The function responsible for this output compares OTU frequencies in sample groups and ascertains whether or not there are statistically significant differences between the OTU abundance in the different sample groups.
At a basic level, it constructs a OTUxSample (rowXcolumn) contingency table, and tests whether or not each OTU is differentially represented in certain groups of columns.[1]

:pencil2: Hands-on: Analyse group significance

  1. Click on the group_significance_AntibioticUsage.txt file.
    • Save this file to your computer as a .txt file and open it with a spreadsheet application such as Excel.

      :question: Question

      Look at the headers of the file. This tool outputs three p-values, but you should look at the FDR_P value, which is the Benjami-Hochberg corrected p-value. At the level of 0.05 how many significant OTUs can you see? Take some conclusions about the abundance of these OTUs in each sample type.

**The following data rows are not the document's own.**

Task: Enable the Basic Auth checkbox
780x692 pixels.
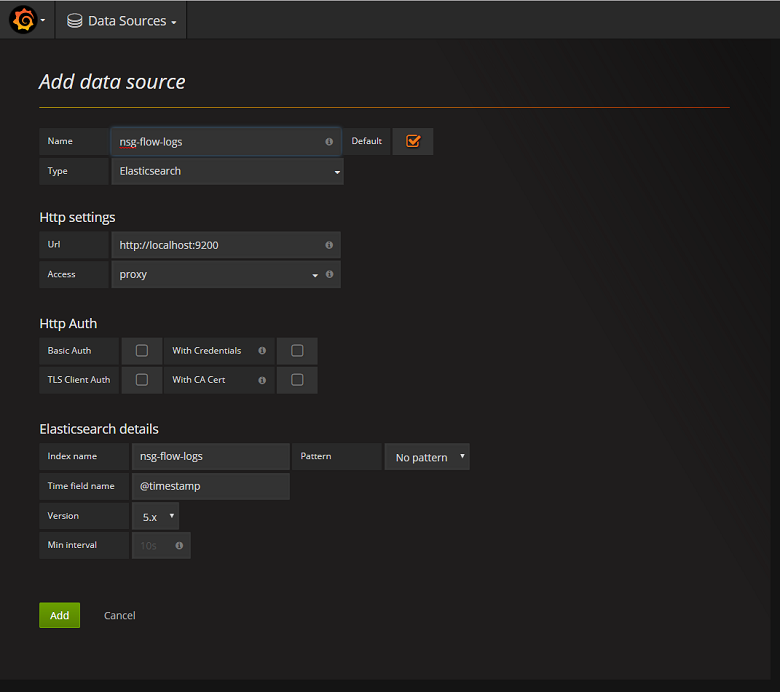Action: tap(142, 351)
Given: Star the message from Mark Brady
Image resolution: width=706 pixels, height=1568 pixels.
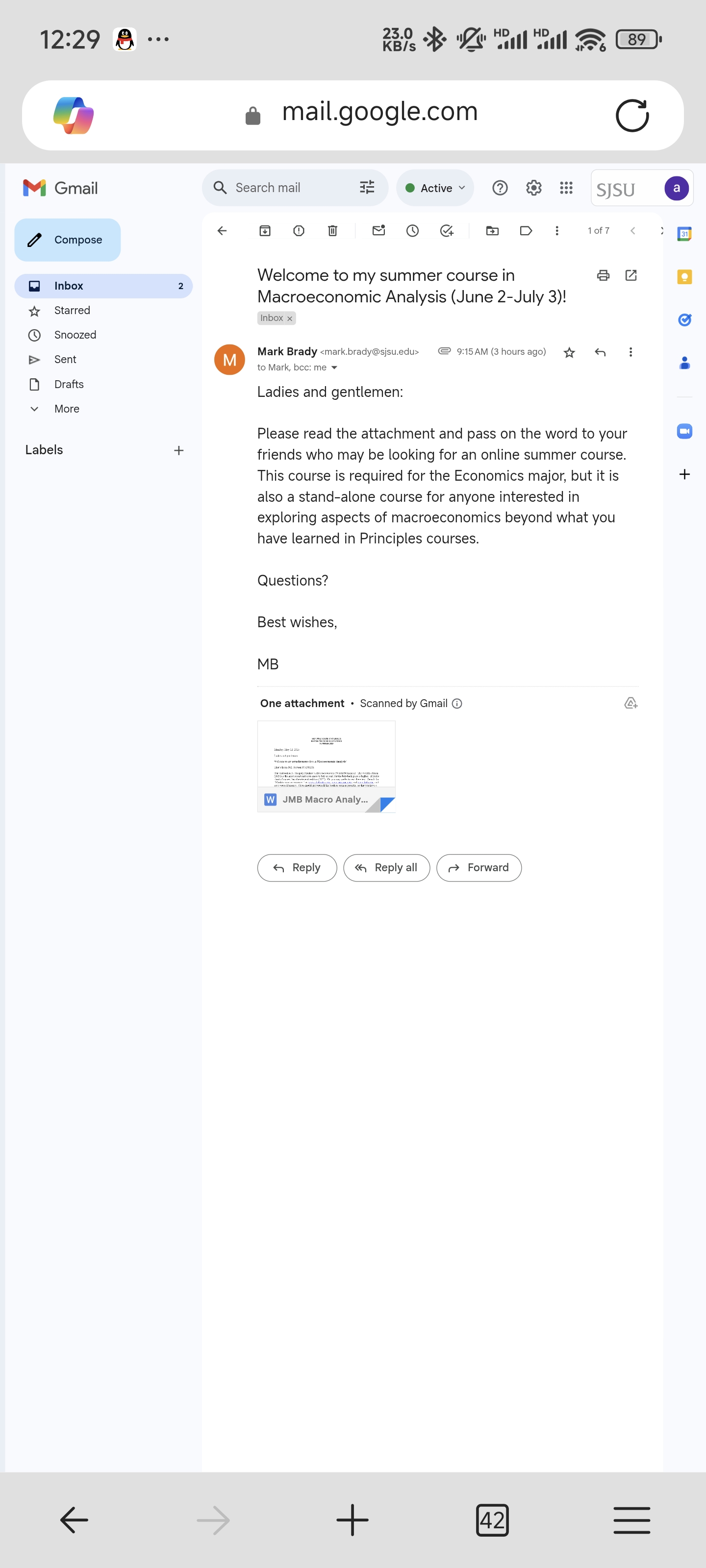Looking at the screenshot, I should [569, 352].
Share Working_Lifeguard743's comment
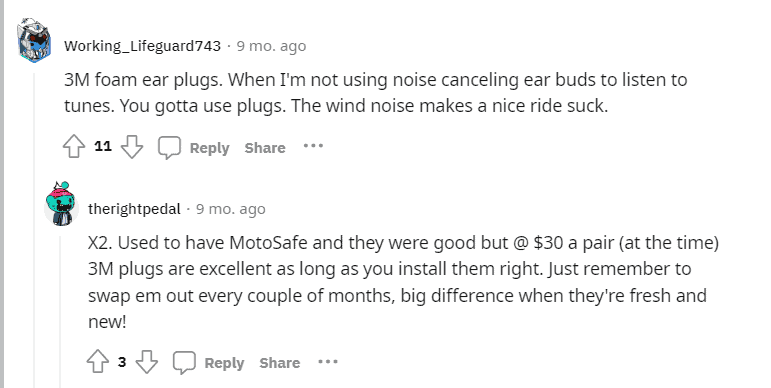Viewport: 771px width, 388px height. click(265, 148)
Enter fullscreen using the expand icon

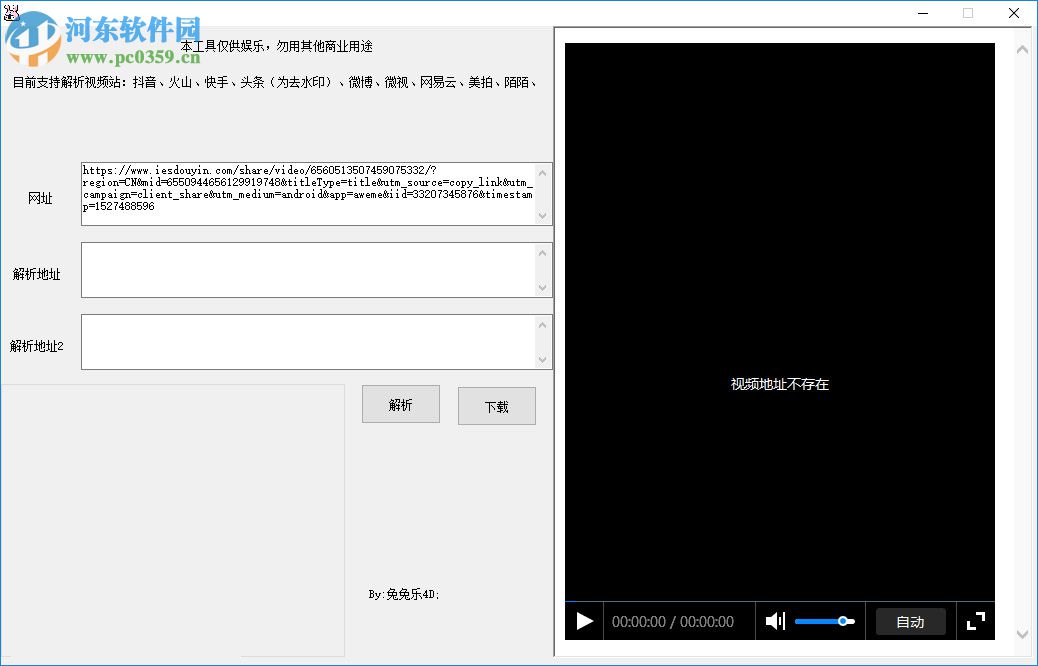coord(975,621)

      Click to view answer

      At the 0.05 level we identify 170 significantly different OTUs. Note that for everyone of these, each OTU is only present in one type of sample. For example, we can see that the OTUs correspondent to the Firmicutes family are only present in the untreated samples, which is in agreement with the conclusions we took observing the taxa bar charts.

Creation of your workflow

As you learnt in Galaxy 101 tutorial you can create a workflow that runs all the steps at once, saving you a lot of time. We're are also going to create one for this analysis.

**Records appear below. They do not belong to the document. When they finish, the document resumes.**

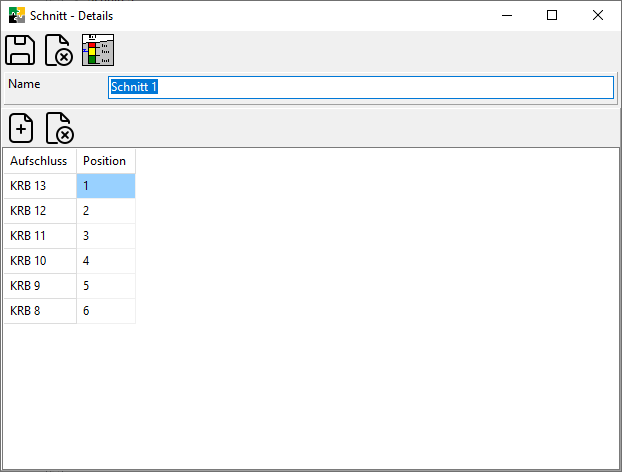
Task: Select the KRB 12 cell
Action: pos(39,211)
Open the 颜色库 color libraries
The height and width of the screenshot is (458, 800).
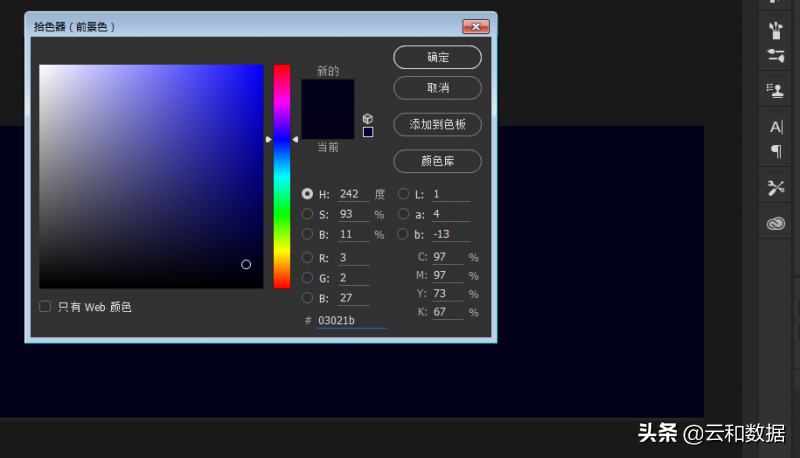click(x=437, y=161)
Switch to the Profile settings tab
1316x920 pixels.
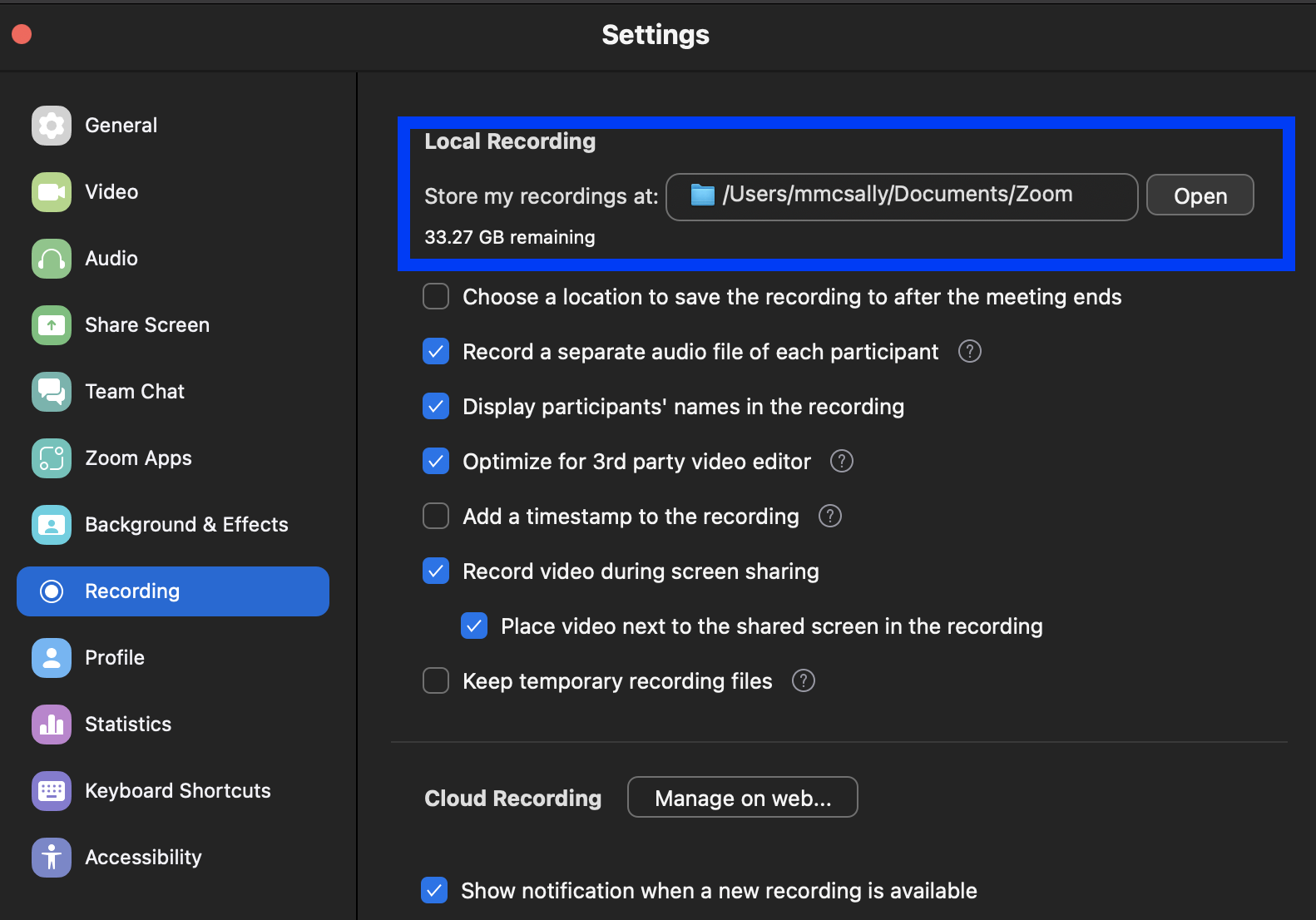click(115, 658)
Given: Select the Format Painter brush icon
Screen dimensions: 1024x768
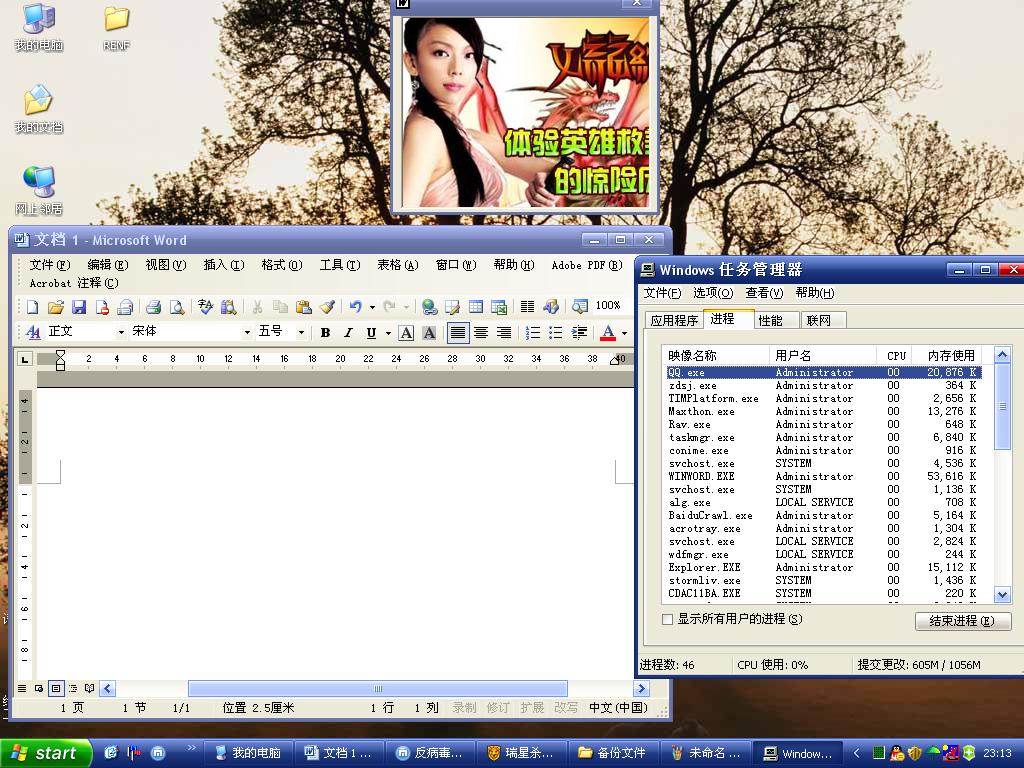Looking at the screenshot, I should pos(327,307).
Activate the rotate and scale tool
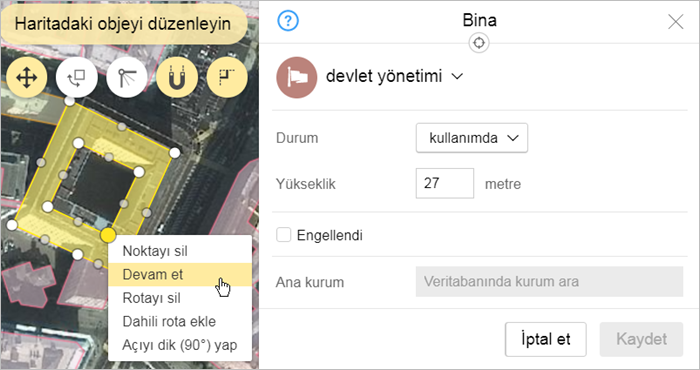 click(x=77, y=78)
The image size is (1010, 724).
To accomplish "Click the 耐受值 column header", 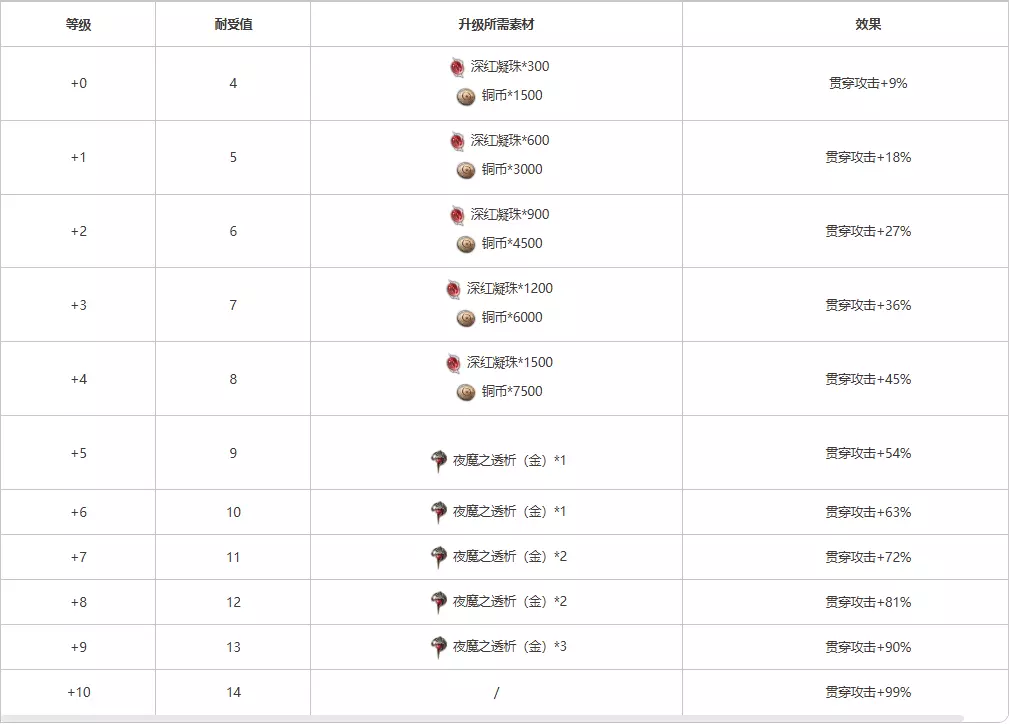I will pos(233,24).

:pencil2:Hands-on: Extract workflow

  1. Clean up your history. If you had any failed jobs (red), please remove those datasets from your history by clicking on the x button. This will make the creation of a workflow easier.

  2. Go to the history Options menu (gear symbol) and select the Extract Workflow option.

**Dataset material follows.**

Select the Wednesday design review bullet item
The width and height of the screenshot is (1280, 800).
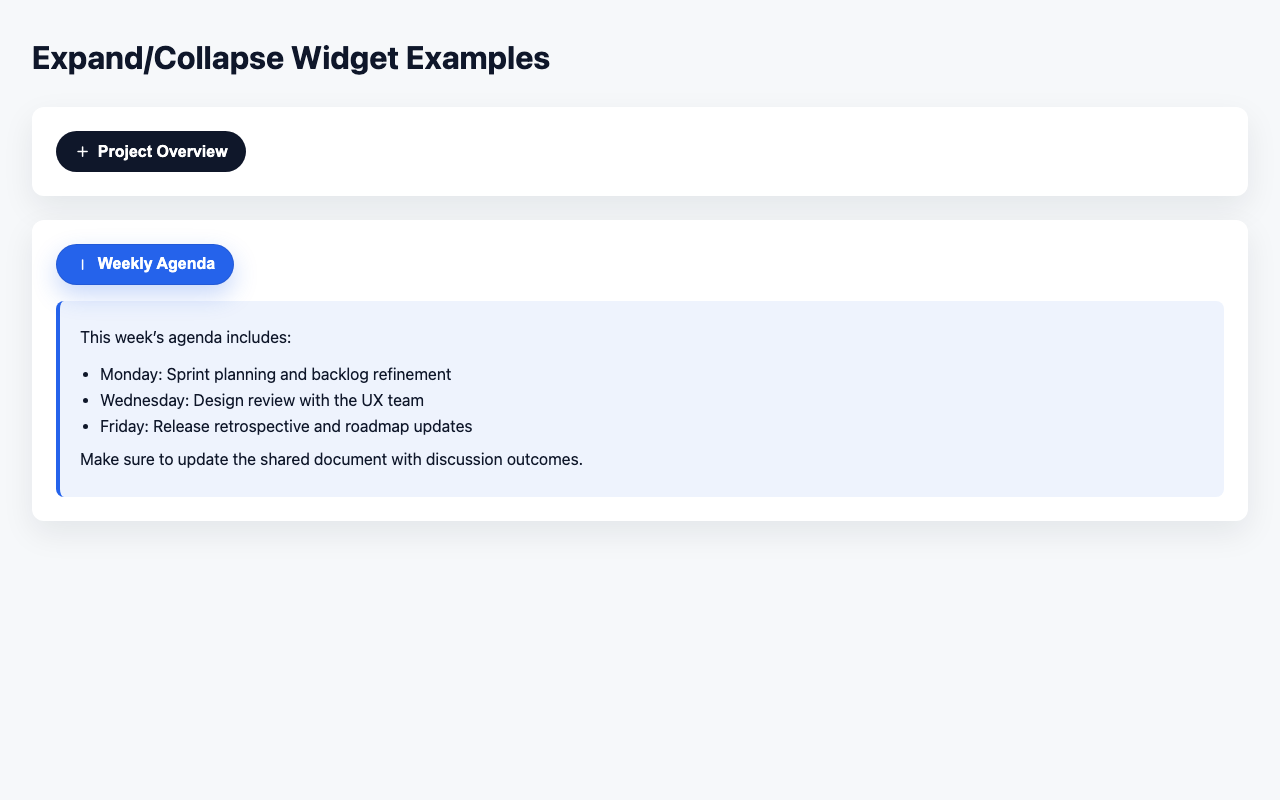click(x=261, y=400)
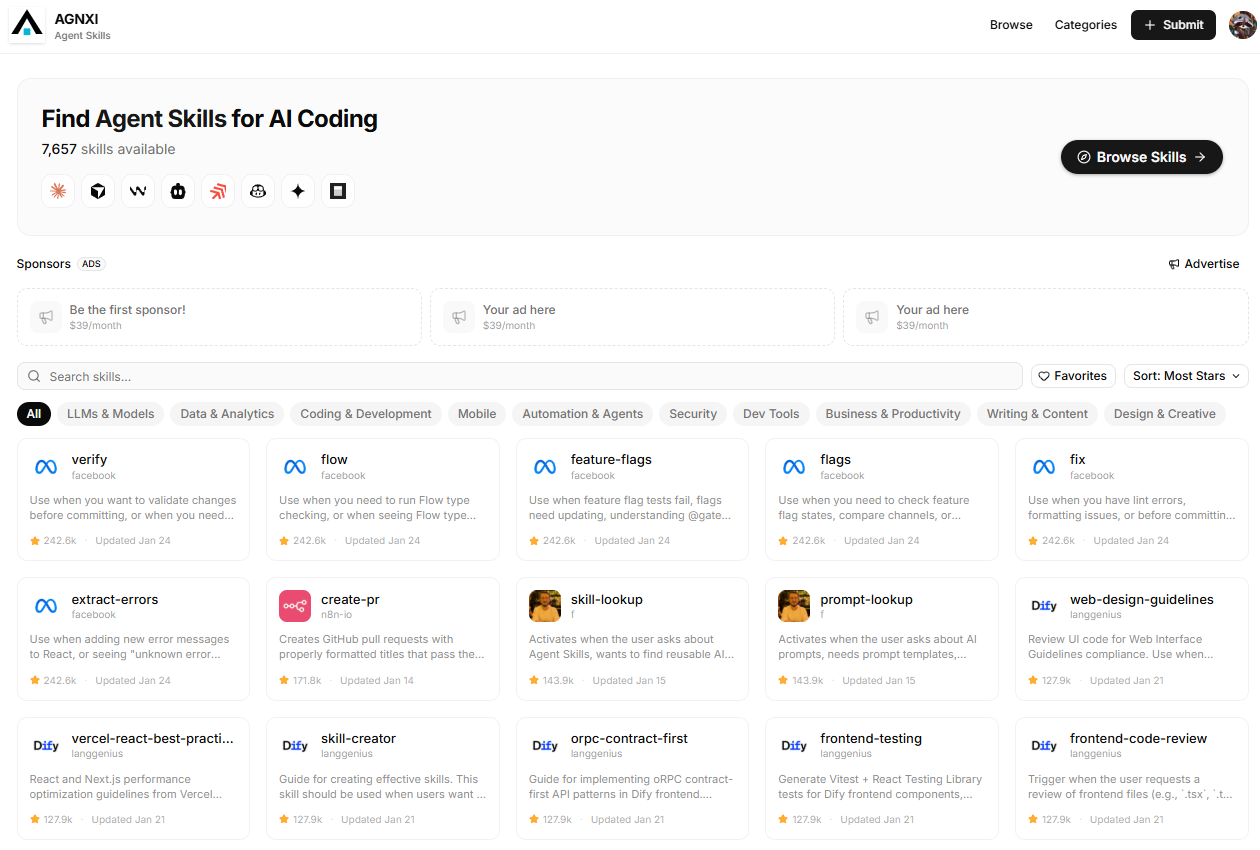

    The center pane will change as shown below and you will be able to choose which steps to include/exclude and how to name the newly created workflow.

  3. Uncheck any steps that shouldn’t be included in the workflow (if any), and rename the workflow to something descriptive, for example 16S Microbial Analysis. We personally chose to uncheck Count sequences.

  4. Click on the Create Workflow button near the top.

    You will get a message that the workflow was created. But where did it go?

  5. Click on Workflow in the top menu of Galaxy. Here you have a list of all your workflows. Your newly created workflow should be listed at the top:

The workflow editor

We can examine the workflow in Galaxy’s workflow editor. Here you can view/change the parameter settings of each step, add and remove tools, and connect an output from one tool to the input of another, all in an easy and graphical manner. You can also use this editor to build workflows from scratch.

:pencil2:Hands-on: Extract workflow

  1. Click on the triangle to the right of your workflow name.

  2. Select Edit to launch the workflow editor. You should see something like this:

    When you click on a component, you will get a view of all the parameter settings for that tool on the right-hand side of your screen.

  3. Click the asterisk next to log.txt in the Split libraries, output_fp (text) in the Summarize sample and also the html report in the Core diversity analysis tools. Now, when we run the workflow, we will only see these outputs. Once you have done this, you will notice that the minimap at the bottom-right corner of your screen will have a colour-coded view of your workflow, with orange boxes representing a tool with an output that will be shown.

    If you didn't specify a name for the input files at the beginning they will be labeled Input Dataset. In this case you can rename them now to avoid confusion when using the workflow later on.

  4. Save your workflow (important!) by clicking on the gear icon at the top right of the screen, and selecting Save.

  5. Return to the analysis view by clicking on Analyze Data at the top menu bar.

Comments

We could validate our newly built workflow by running it on the same input datasets than the ones in this history  in order to make sure we do obtain the same results.


:clap: Congratulations on successfully completing this tutorial!